Por ello, el objetivo que se debería de tener para los próximos 5 años es que el país recupere su capacidad de producir alimentos; no de importar alimentos, que es lo que se ha venido haciendo, agregó la legisladora.

“Necesitamos un apoyo directo al sector agropecuario; que los agricultores cuenten con subsidios que los protejan cuando sus cosechas se echan a perder por eventos extremos. Hay que definir, como política pública, qué se va a producir y quiénes necesitan más apoyo”, comentó Ortiz.

Sobre las acciones del Gobierno, la diputada Ortiz cuestionó si los salvadoreños han tomado medicina amarga o veneno rancio; “¿quiénes harán los sacrificios? desde nuestro punto de vista, los más vulnerables, los más pobres, los que están fuera de la economía del hogar, las trabajadoras del hogar no deberían ser los sacrificados”.

El primero en hacer los sacrificios debería ser el Estado y los sacrificios no deben ser despidos masivos, sino una administración más responsable del dinero explicó Ortiz.

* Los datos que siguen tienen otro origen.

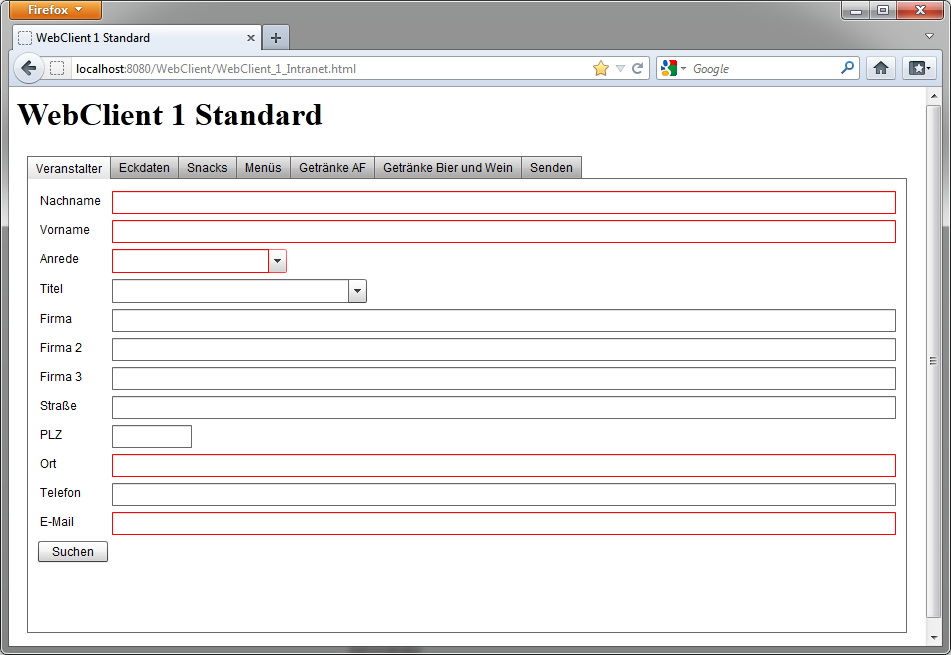Screen dimensions: 951x655
Task: Switch to the Getränke Bier und Wein tab
Action: point(447,168)
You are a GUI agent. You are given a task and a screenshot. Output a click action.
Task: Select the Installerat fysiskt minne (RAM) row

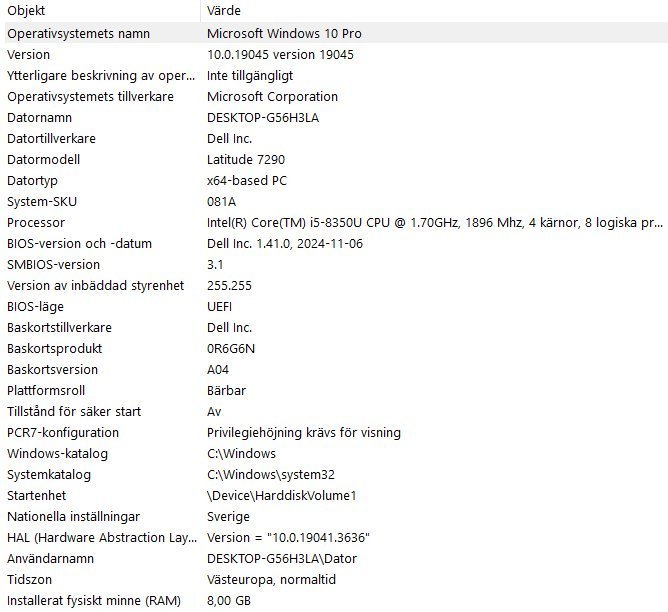93,600
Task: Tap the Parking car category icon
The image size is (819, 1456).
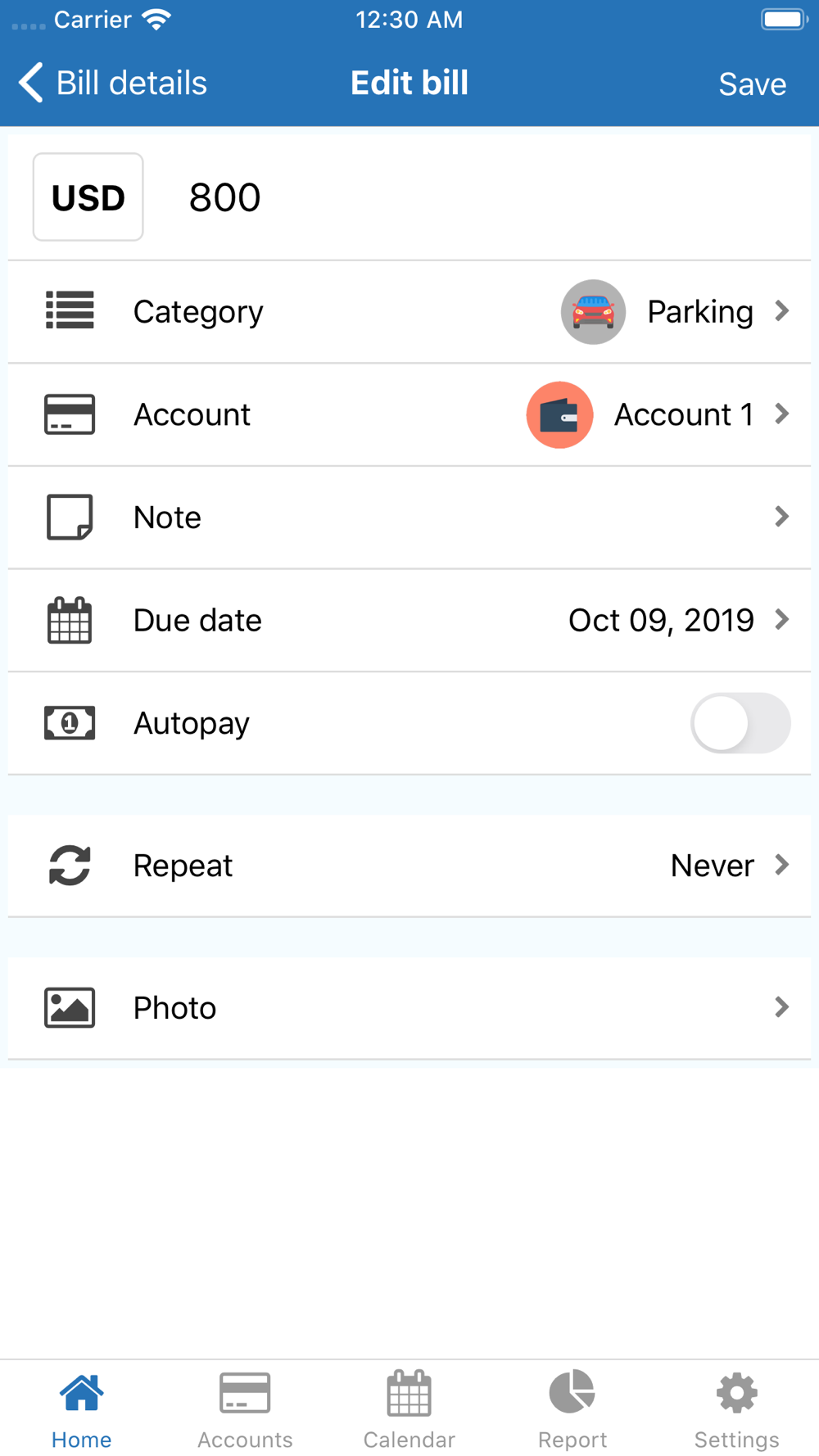Action: point(593,312)
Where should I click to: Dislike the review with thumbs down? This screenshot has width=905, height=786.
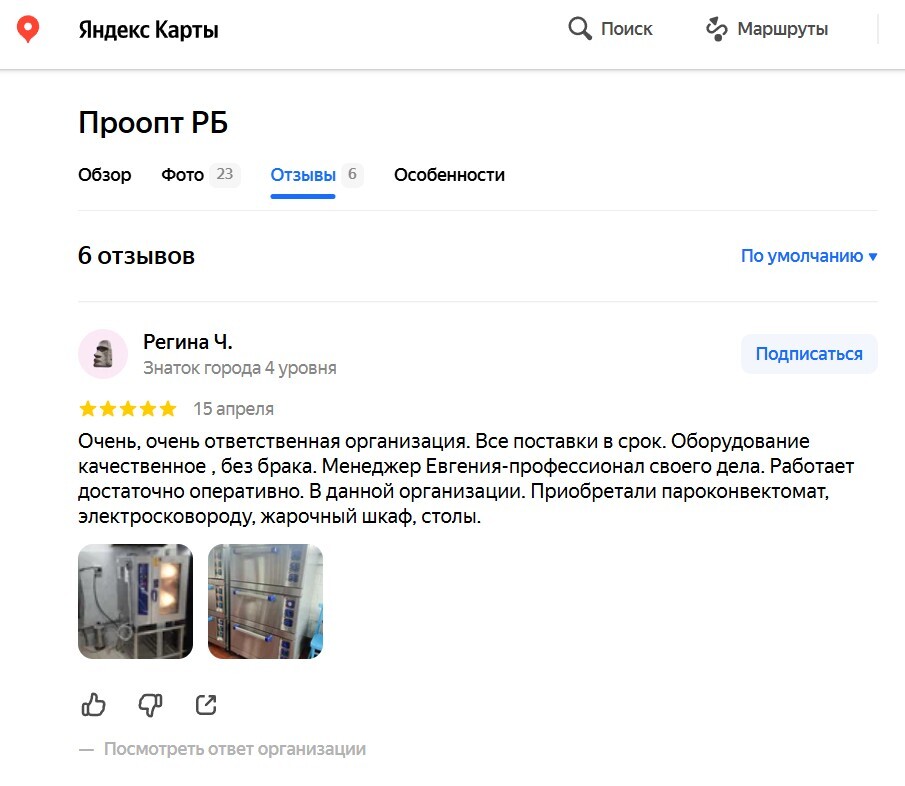pyautogui.click(x=150, y=705)
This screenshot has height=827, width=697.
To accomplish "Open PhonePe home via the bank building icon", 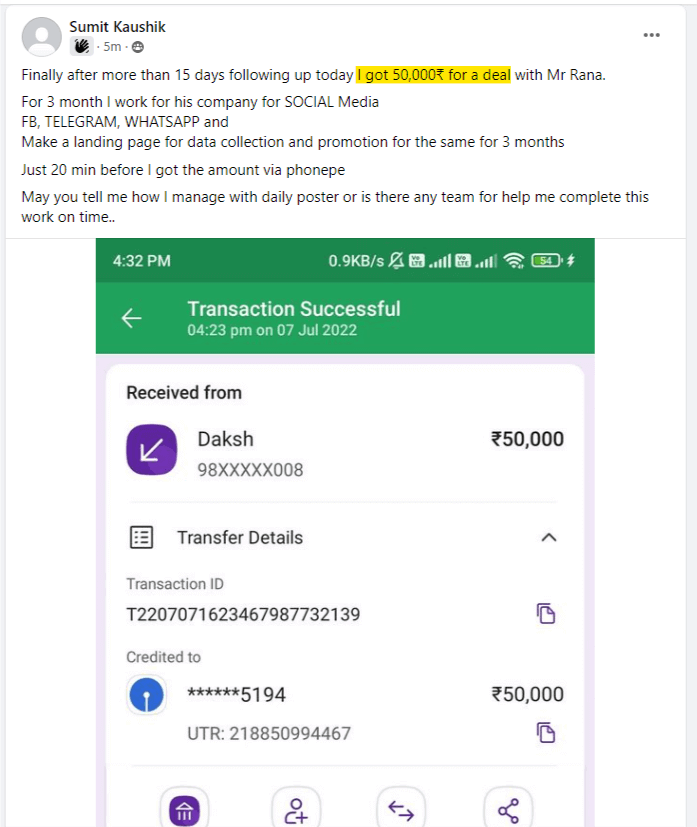I will click(x=186, y=807).
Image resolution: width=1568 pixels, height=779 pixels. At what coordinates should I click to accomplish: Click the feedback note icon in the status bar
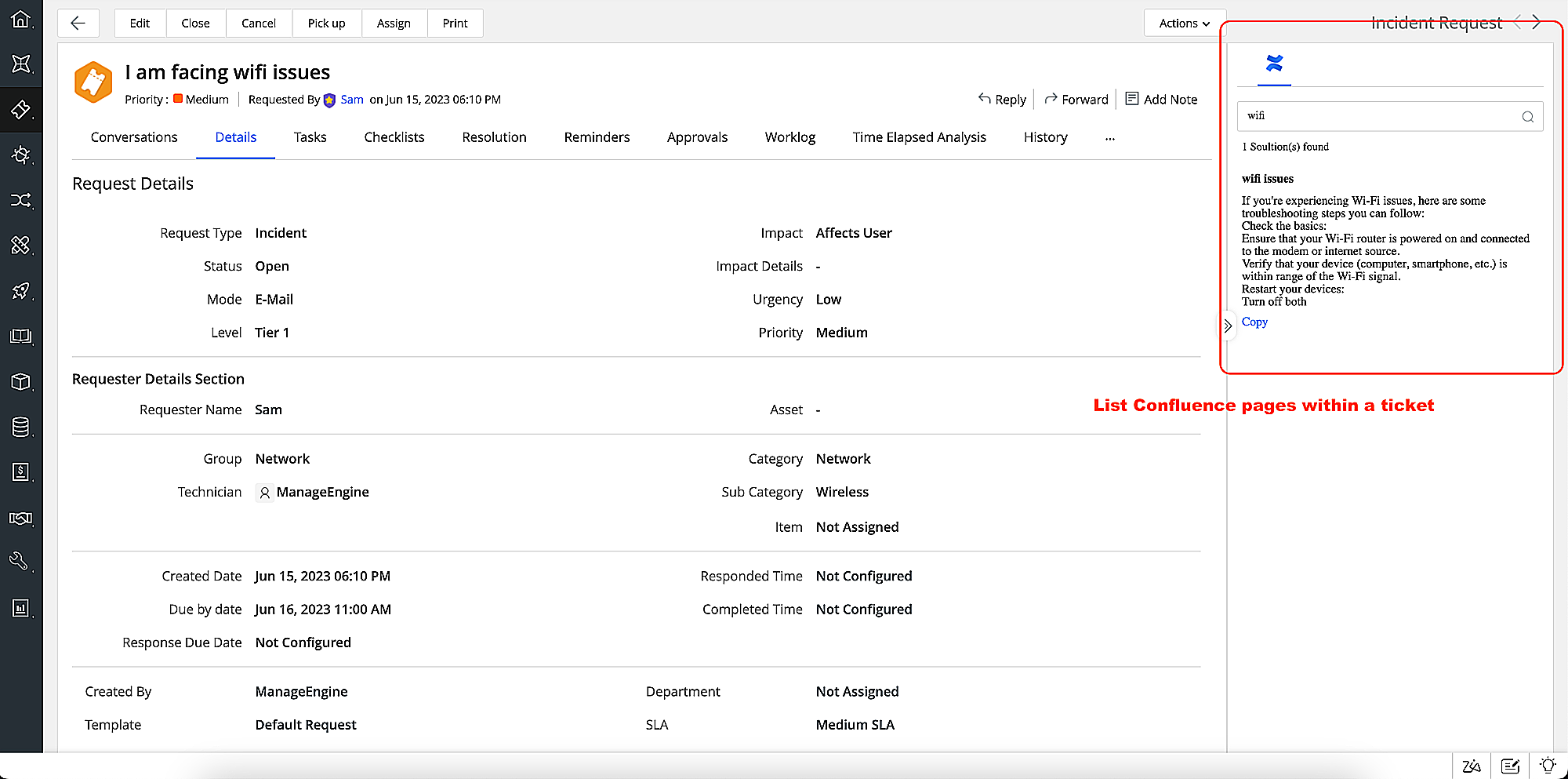point(1510,766)
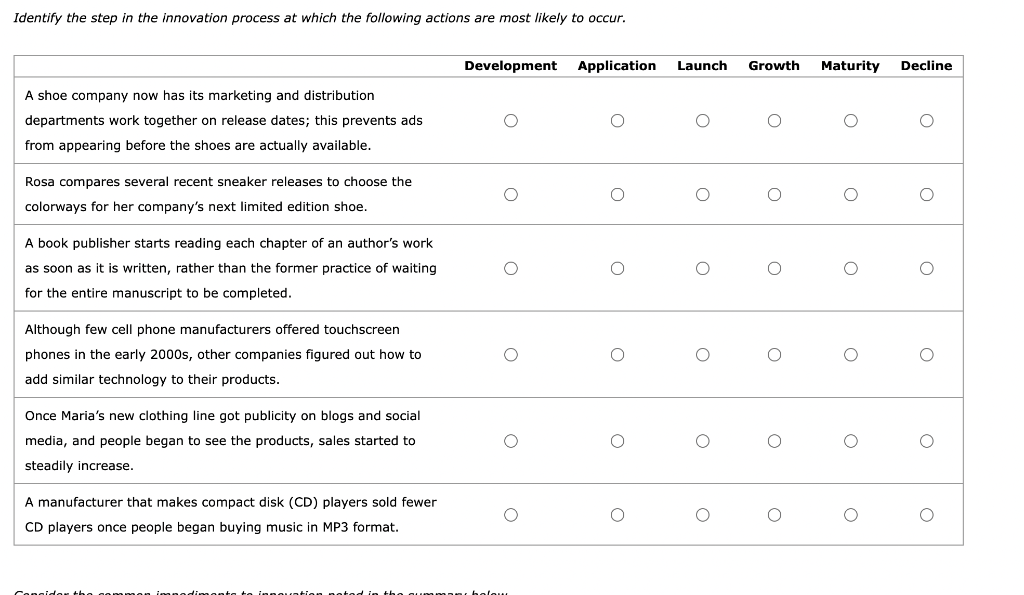Viewport: 1024px width, 595px height.
Task: Select Maturity for the CD player scenario
Action: (x=850, y=514)
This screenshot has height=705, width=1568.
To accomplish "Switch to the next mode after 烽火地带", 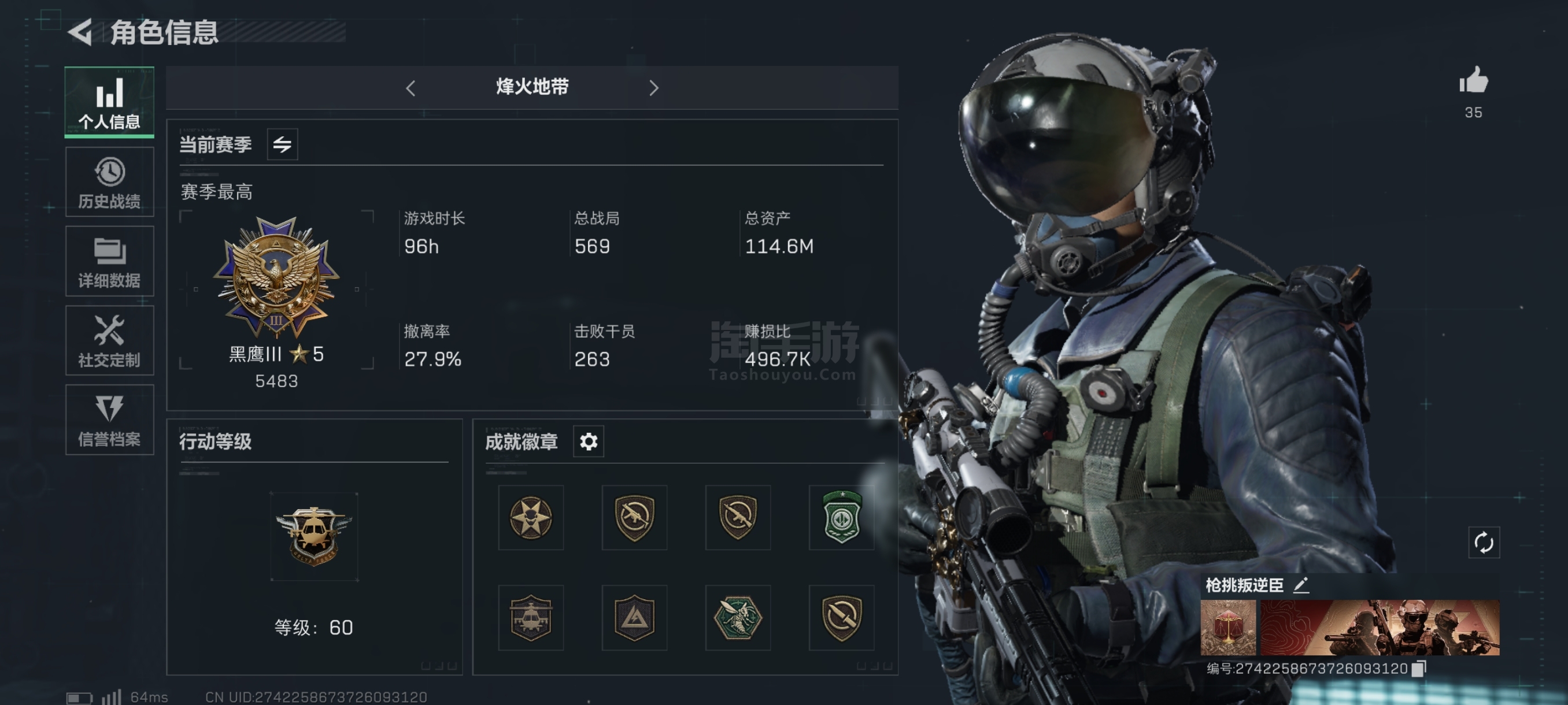I will pyautogui.click(x=654, y=88).

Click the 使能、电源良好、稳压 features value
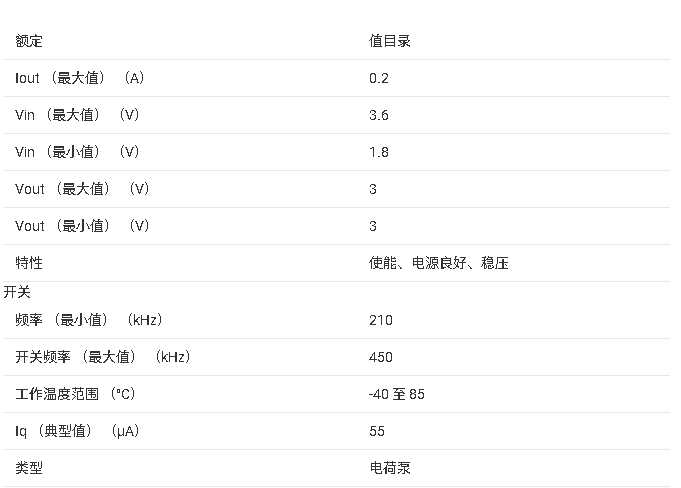point(439,263)
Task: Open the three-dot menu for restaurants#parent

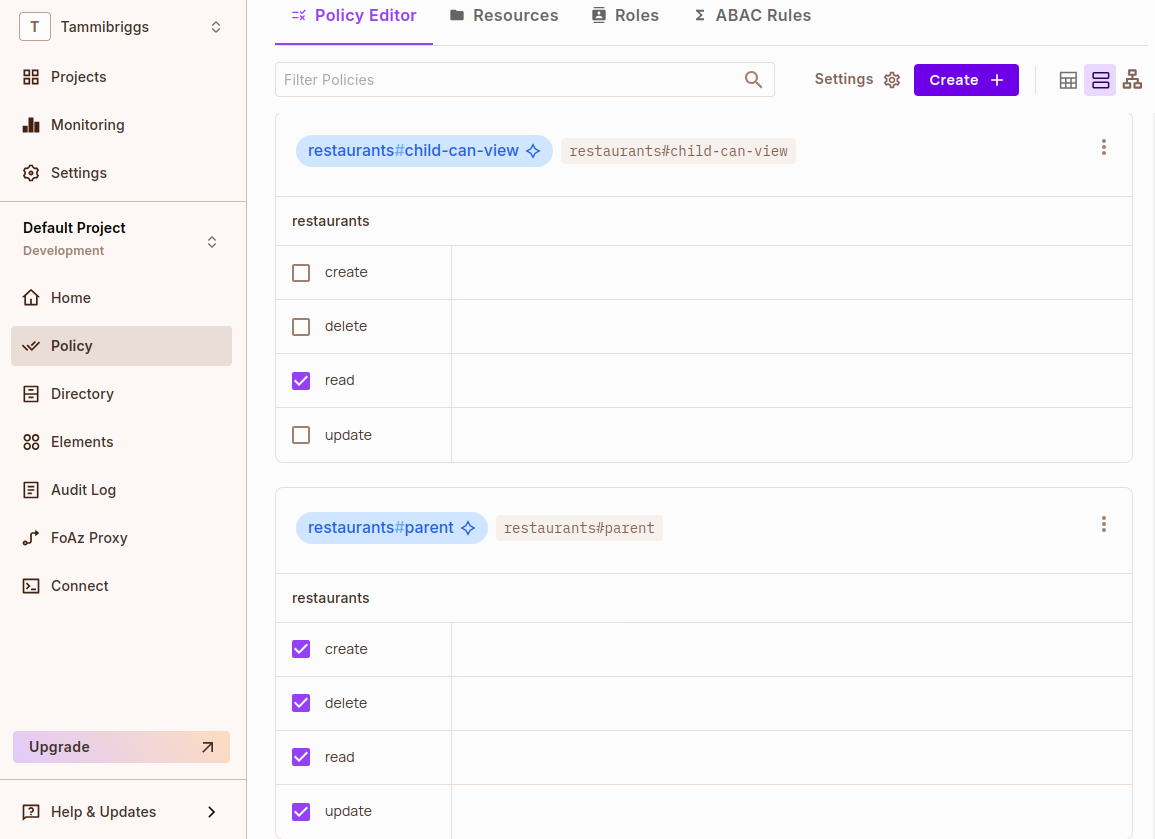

Un ejemplo del veneno rancio que se le ha dado a la población es que el gobierno ha hecho un acuerdo con las AFP para no pagar la rentabilidad del fondo de pensiones de todos los trabajadores durante cuatro años. Otro ejemplo del veneno rancio que planteó la legisladora es que han recetado que se destine más a pagar deuda que a invertir en educación o salud; “que no se le pague a la UES; que cuando entra dinero de exceso de recaudación de IVA, la mitad vaya para CAPRES”.

La opositora consideró que se necesita un pacto social para que el Estado tome la medicina amarga, que rinda cuentas; y que la recaudación de impuestos sea más justa: donde los que tienen más, aporten más; y los que tienen menos, aporten según su capacidad.